Agriculture forms backbone of Indian economy and to cushion the farmer’s efforts who are poverty stricken, the government intervenes through tools like setting up MSP (Minimum Support Price), farm loan waiver and subsidies. The aim of these interventions is to provide advanced inputs which have scientific base to augment the productivity and farm income.
There are two major edifice put forward by savvy economists of contemporary time.
One, who bolster the current policy of indirect govt interventions through MSP subsidies etc.
Two, who put forward the proposal for universal income transfer or DBT(Direct Benefit Transfer) to farmers.
Why DBT or universal income transfer is inefficient to help the ryots?
• The amount spent on fertilizer subsidy is around Rs 62,000cr – Rs 78,000 cr per annum . The money is allocated in different proportion on different nutrients as per the predicted demand in the sector. If you take stock over the number of farmers, the numbers are big and size of farms too varies a lot so consequently a blanket scheme for disbursement of money won’t work out and the disbursement will cause much more than the amount being spent on fertilizer subsidies. This will put extra pressure on government’s exchequer and will impact the infrastructure, R&D prospects in agricultural sector.
• There have been several research papers and reports which point towards the imperative role of human behaviour in consumption. As majority of the population lives below poverty line and does not have the means to attain autonomous consumption, the transferred money would be used for current consumption and that would downplay the proposed purpose of consumption in farm activities . This in long run will exacerbate farm distress with no subsidies on fertilizers and other inputs. The above situation may even lead to low production .
•The fundamental labor theory that studies the effects of increase in income point towards substitution and income effect. DBT and Universal basic income may lead to income effect on the farmers. MGNREGA is an empirical case where the income effect has been observed . The guaranteed workdays and fixed income led the petty farmers to abandon farming which led to long stretches of land left barren, without cultivation. If that case emulates to entire farm sector, the production will drop and may even affect the food security.

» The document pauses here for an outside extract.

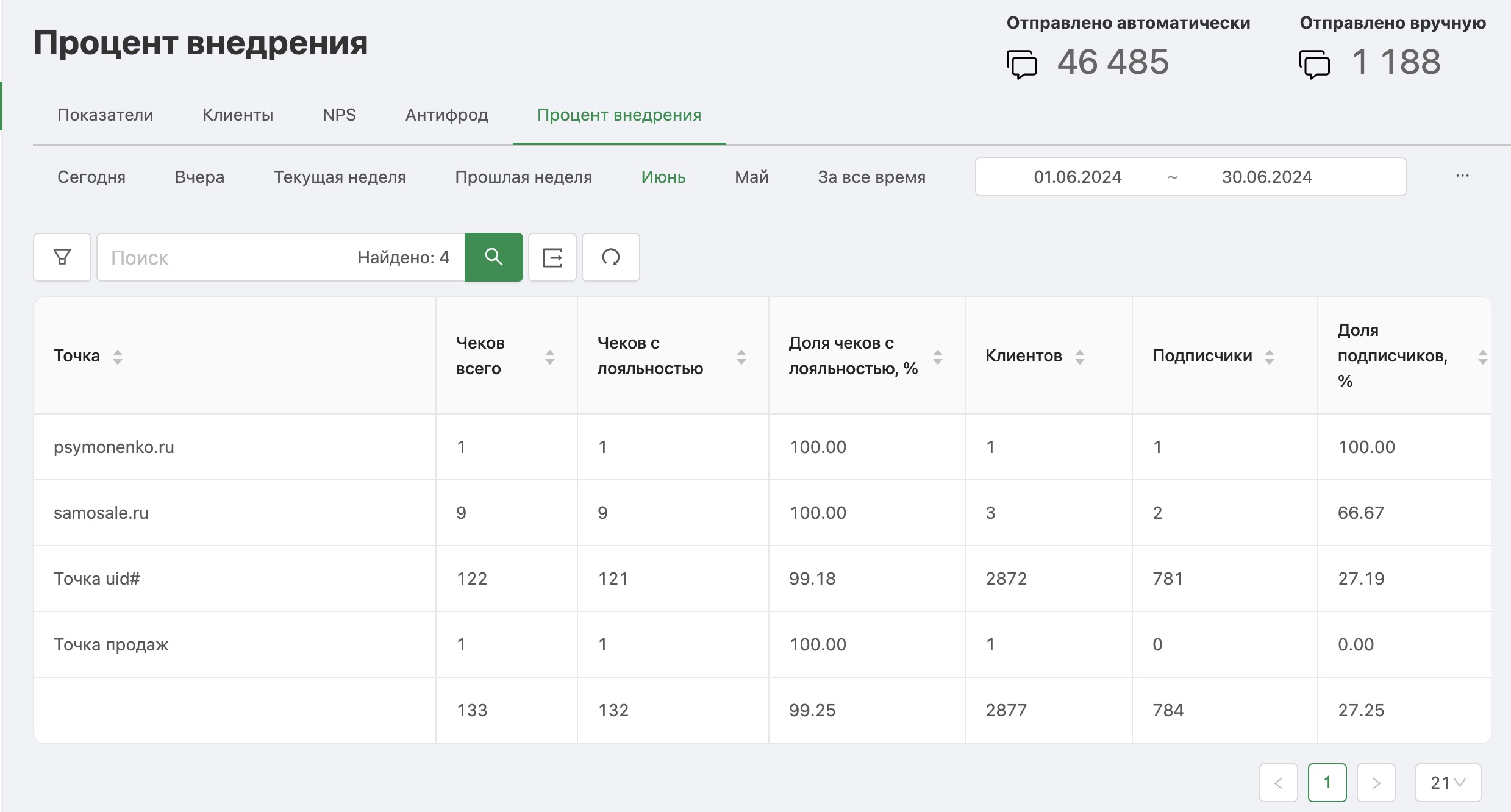Viewport: 1511px width, 812px height.
Task: Click the green search magnifier button
Action: [x=493, y=257]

• In order to to monetize the transfers, farmers have to visit banks and allied institutions at several instances which will lead to loss of working hour and the opportunity cost of availing such a diminutive sum will be high .
Government’s flagship scheme PM Kisan Samman Nidhi Yojna which offers Rs 6000 per annum has proved to be good mechanism to boost the aggregate demand but has been of no benefit for the agriculture sector because the amount is too less to make any impact in income of individual farmer. The govt has fiscal constraint and it cannot afford to disburse substantial amount . This clearly points that DBT or universal basic income is just a mirage and can’t be implemented in real terms.
• Schemes like DBT or universal basic income will be effective only when we move onto commercial farming. Shifting the excess or disguised workforce out of farm sector to other sectors along with other institutional measures will pave path for commercial farming. To transform the working class into employable workforce, government needs to work in a direction to build human capital that is only possible through public funded high quality education and health facilities.
• To fix the issue of black marketing, the government can come up with a new type of agriculture credit or coupon system wherein the credit or the coupons can be assigned to an individual, which could further be used to buy inputs of farming.
After contemplating the above arguments it is understandable that in current times we can’t replace subsidies with DBT or UBI . All sectors of economy are interdependent so we need to have a comprehensive policy to bring paradigm shift from the existing mechanism to a new which is more efficient and effective. We can’t go out with issue specific fixation. We need to have panacea for the economy as whole.